“Blogging is just writing — writing using a particularly efficient type of publishing technology.”
Being a tech enthusiast and trying to keep myself updated with the trends, I am always learning new things. I prefer epressing those knowledge through my blogs.
But building a fancy website and maintaining both the front-end and back-end is beyond my patience. So that’s why I chose static site generators (SSG). And so far I am really satisfied with these.
I could have also used other platforms like Medium, Dev.to, etc. But I wanted to have my own website and I wanted to have full control over it.
Static Site Generators
You can think of SSGs like compilers for websites. You have some rich text content which are then converted to native
JS codes according to the configuration. There are lots of advantages of using SSGs like:
2. Easy to use
Once I am done with setup and deployment, to maintain the blog the amount of effort I have to put in is minimal.
Why does it matter? If you have read the book “Atomic Habits” by James Clear, you would know. To stick to a habit, you need to make it as easy as possible. For example,
- You want to hit the gym regularly? Keep your gym clothes and shoes ready.

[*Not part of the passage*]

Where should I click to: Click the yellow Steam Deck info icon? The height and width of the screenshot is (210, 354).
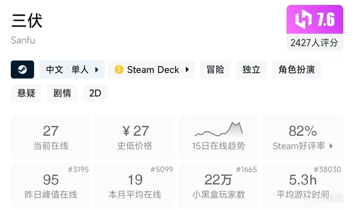(x=119, y=69)
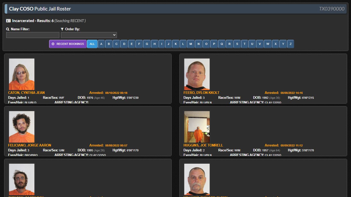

- You want to read a book? Keep the book near your bed.
Similarly, I am trying to make writing blogs effortless for me and I have found SSg to be the best solution for that. Since I am not a writer, I usually don’t have any intrinsic motivation behind writing blogs. Using Hugo (the SSG that I am using) all I have to do is
hugo new posts/new_post.md
and then write the blog in markdown. That’s it. I don’t have to worry about the front-end, back-end, hosting, etc. I just have to write the blog.
Deployment is hassle-free. I just have to push my code to the GitHub repository and the website is automatically deployed. I am using Vercel for deployment. I also have setup Github Action that automatically optimizes the images and runs the lighthouse test on the website.